Shira Yehudit Djlilmand

Sefiras haOmer has settled in, and the counting process lends a purposeful tempo to the week. Small numbers give way to larger figures as our anticipation mounts. Yet the themes of counting, saving, and increasing value aren’t unique to sefirah; they’re the cornerstones of money management throughout the year. What’s the best way to convey these skills to our children?

Wednesday, April 27, 2011

rothschildWhen we walk our children to the chuppah, we pray that they will build a true Jewish home. And for that home to succeed, it has to be built not only on a sound Torah base, but also on a sound financial base. However, the sad fact is that many adults have never been taught even basic skills, such as how to manage a budget or balance a checkbook.

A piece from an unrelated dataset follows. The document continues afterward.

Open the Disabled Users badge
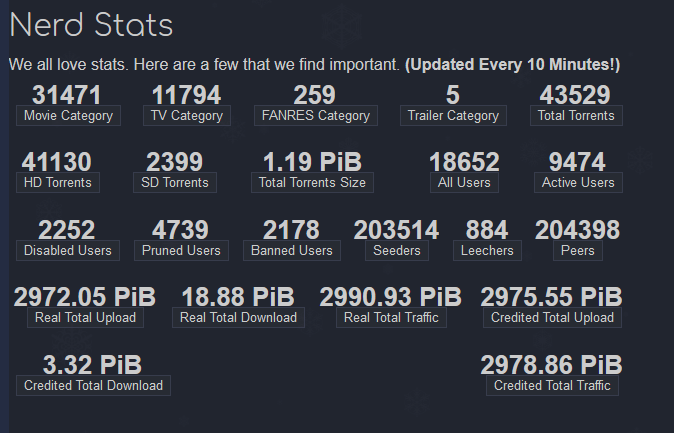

Too often, a newly married couple is thrown unequipped into the financial maelstrom and gets severely battered.

There are organizations in the frum community that are working hard to educate people about finances. But if these skills can be taught earlier — before marriage — a lot of heartache can be saved. So how can we ensure that our kids get a sound grasp of money matters before we send them out into the world to fend for themselves?

Burning a Hole in Their Pocket

One way to teach kids about managing money is to give them some money of their own to manage. Allowances have always been a thorny issue. To give or not to give, how much, at what age; the questions are endless. Some people prefer not to give a regular allowance, but rather to dole out cash on occasion as the need — or want — arises. The problem is that it’s often difficult to distinguish between a desire and a real need, and it can get very hard to say no. Plus, this method does not teach kids how to be responsible with money. (It can also get very expensive!)

Most financial experts tend to be in favor of a regular allowance. Ezzie Goldish, a financial consultant in the New York area, maintains: “If a kid has a fixed amount every week, he can figure out what he can buy, and he knows that if he blows it, he’s stuck. That’s a valuable lesson for later on in life.”

Perhaps the thorniest question of all regarding pocket money is how much to give. Many of us are familiar with the standard whine: “But ALL my friends get a bigger allowance!” How to answer? Rena Abrams, a teacher with thirty years experience teaching elementary through high school, gave Family First her advice. “Too little can be dangerous,” she warns. “If a child is getting significantly less than his peers and he feels it, there is always the danger that it will lead to stealing from his peers or even from your own purse.

“But too much pocket money can also be risky as children have money to waste on unsuitable or questionable items, which ultimately doesn’t teach them anything about money management.” And if the family finances simply can’t handle paying out the kind of amount that your child’s friends are getting, then parents have to make the decision what’s appropriate for their family.

However, Ezzie Goldish insists that “It’s not the amount that’s important, but that it’s fixed and regular.” You cannot teach a kid good money management when he never knows how much money he will have to work with. 

Furthermore, it’s hard to know at what age to give pocket money. Many parents say that they hadn’t made hard-and-fast rules about a specific age to start giving pocket money, but rather started giving when they felt the child was ready. One mother simply explained, “I start giving when they start asking!”

That might not sound so well thought out, but, says Rena Abrams, it actually makes sense. For when a child starts to ask for an allowance is usually the time when they’re becoming aware of money and beginning to understand the concept. “Preschool children certainly don’t need pocket money, as they have little understanding of numbers at that age. First/second grade is the age when children first start working with money concepts in math, so that’s the natural time for them to ask for their own money.”

A lot depends on the personality of the child too; some young children can be very responsible with money while their older siblings are distinctly less so. Tikvah* knows all about that: “My eight-year-old son hoards his pocket money like it’s gold and won’t buy a thing with it, but his ten-year-old sister blows it all the day she gets it — and usually on junk and candy. Afterwards, when she has nothing left, she’s sorry. In fact, she’s even asked me to save her pocket money for her and not give it to her, even if she begs! But I won’t agree to that. The whole point of her having pocket money is that she has to learn what to do with it. I just hope she learns soon!”

How about making the kids earn their money? It seems most people think this is appropriate; a recent survey for Liberty’s Financial Young Investor Program shows that in the US, 75 percent of kids are expected to do chores to earn their allowance. The danger of tying the allowance to chores is, of course, that kids can then start to expect to get paid for everything they do around the house — something we certainly don’t want to encourage!

The danger can be avoided, however, suggests Rena, by setting firm rules. “You have to make things very clear. Tell them they’re not getting paid for every job, but that these are the chores that are expected of them to earn their allowance. Be very specific. But make sure to give yourself a loophole if you see it’s not working out, by warning them that you’ll be constantly reviewing the situation!”  

There’s another solution too, which some parents have utilized. Yocheved,* for example, helps her kids to help themselves; “If I see they really want something badly and it would take them forever to save up for it, then I’ll somehow manage to find them a job to do —something extra than regular daily chores. There’s never a shortage of things that need doing in the house!”